Nu-metal didn’t even exist when Korn unleashed their self-titled debut on the world and no one was ready for its onslaught of down-tuned riffs and Jonathan Davis’ beyond cathartic, open wound, scat-hollering.
A complete departure from 80’s hair metal, thrash and grunge, metal would take on a whole new shape after the initial shockwave of Korn subsided and nothing would be the same again.
If you say you haven’t lost your shit to “Blind” at least once we suspect that your pants are currently on fire.
Deftones – Adrenaline (1995)
Fitting in but never really belonging in the nu-metal world, Deftones were a unique proposition from the get-go.
In hindsight, led by Chino Moreno’s semi-unique breathy/aggressive vocals and Stephen Carpenter’s stripped-back riffs, Adrenaline swam a sea of nu-metal cliches but way before these cliches had become passé.
So, there’s a little hip-hop, a little quiet/loud song structure, a little scat-gibberish from Chino and more than a little immature untapped aggression but that’s fine, Deftones were at the forefront of this new (nu) movement after all.
“7 Words”, “Bored”, “Engine No.9”, “Root”….all are beloved by Deftones fans and have gone down as 90’s metal classics. And to think, this was just the start of the most impressive artistic evolution of any band from the era!
Slipknot – Slipknot (1999)
No one saw these 9 masked lunatics coming at the turn of the new millennium.
Just when the danger of metal looked to have gone forever, along came this anonymous Iowan nonet with the fear factor amplified and a set of tunes that instantly made them cult legends. “Wait and Bleed”, “Spit It Out”, “Surfacing”, the ‘hits’ just kept on coming and Slipknot’s shockwave was felt on a global scale.
Aggressive, belligerent, single-minded, confident and one of the greatest debut albums of all time.
System Of A Down – System Of A Down (1998)
Was there ever a band with more cheek, more nerve and more individuality than System of a Down?

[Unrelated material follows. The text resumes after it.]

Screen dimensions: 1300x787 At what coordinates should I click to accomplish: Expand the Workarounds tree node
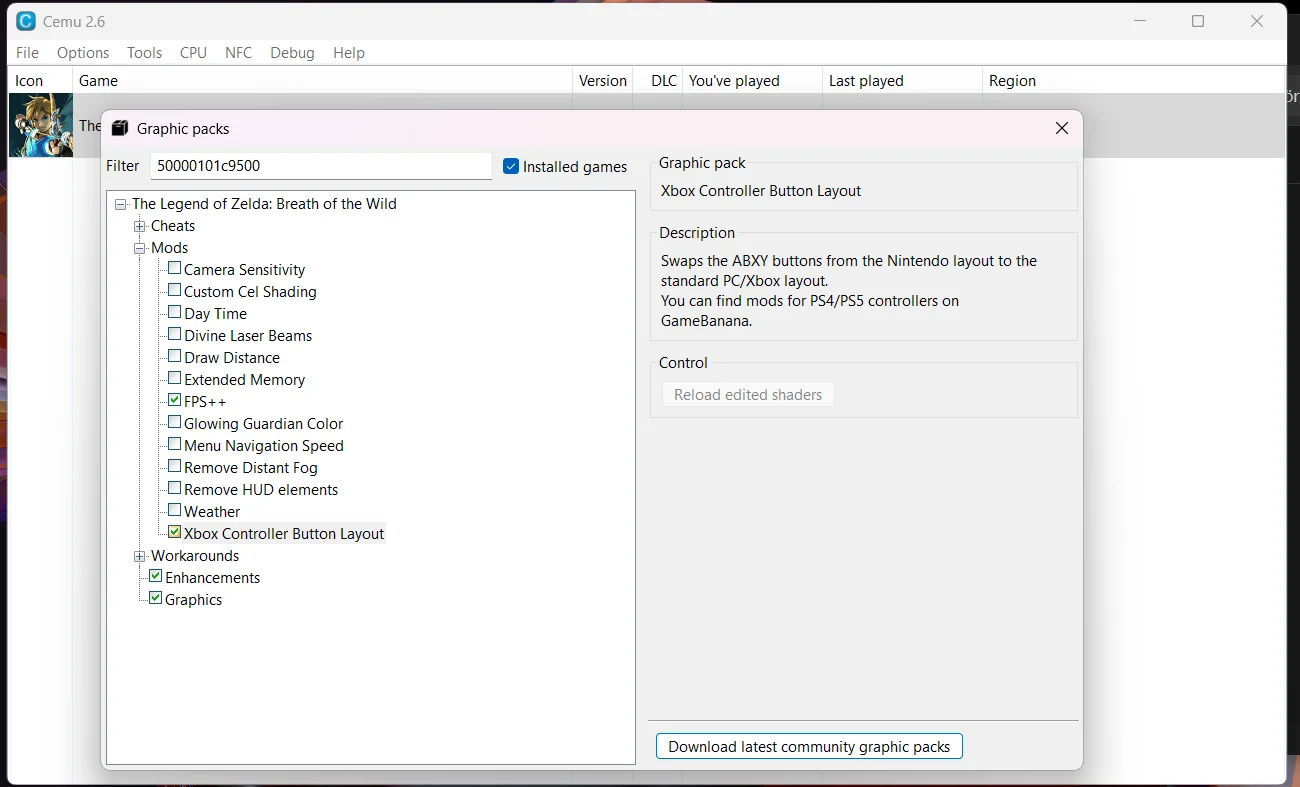click(140, 556)
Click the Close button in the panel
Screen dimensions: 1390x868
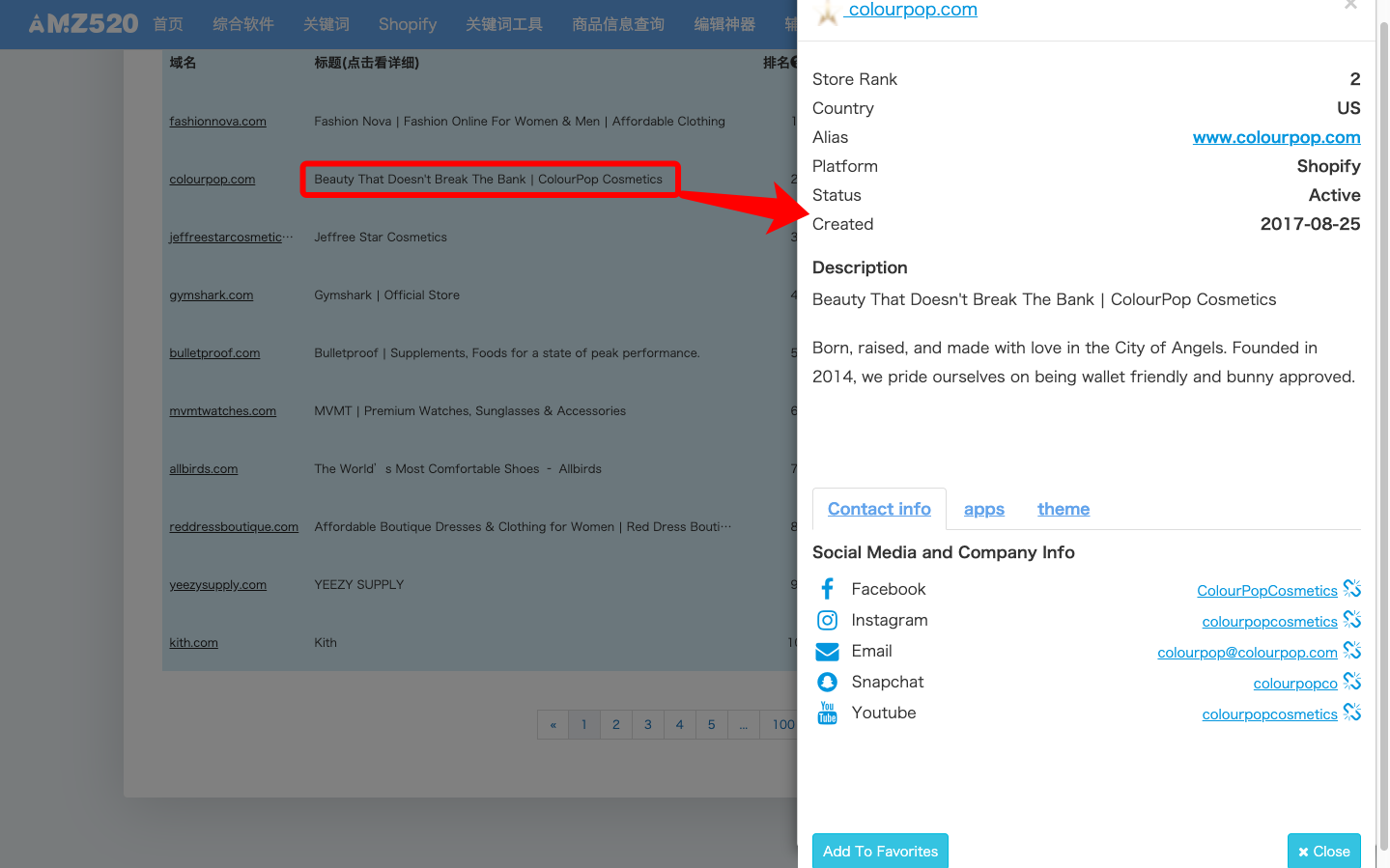[x=1323, y=851]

Doubtful, as System were the physical embodiment of lightning in a bottle and while their self-titled debut didn’t make an initial worldwide impact (it would take sophomore effort Toxicity to elevate these nutters to megastar status) the immediacy and riotous nature of “Suite Pee”, “Sugar” and “Spiders” instantly adhered them to fans of alternative metal.
It takes something special to be truly unique and there really is no other band out there quite like System of a Down!
Could their forthcoming album (their first in over 12 years) be another game-changer? You wouldn’t bet against it!
Limp Bizkit – Three Dollar Bill Y’All (1997)
This could be divisive but Bizkit’s debut is more than merely solid, it’s the complete snapshot of what made nu-metal a phenomenon.
Three Dollar Bill Y’All‘s anger personified the nu-metal era way before Fred Durst and co. were all about nookie and cookie’s or some such nonsense. “Faith” is a blinding cover version – we’ve all lost our shit to this a million times at a club night – and Bizkit actually felt like the real deal on this still surprisingly aggressive debut.
With huge (you know, ‘phat’) hooks, the kind of rhythm section most bands would kill for and a relatively original sound, Limp Bizkit were fresh and fancy free….the mainstream bothering Chocolate Starfish and the Hot Dog Flavoured Water was also a world away.
Haters will hate but in 1997, Three Dollar Bill Y’All was on everyone’s playlist (or in their walkman, it was a while ago, we can’t really remember).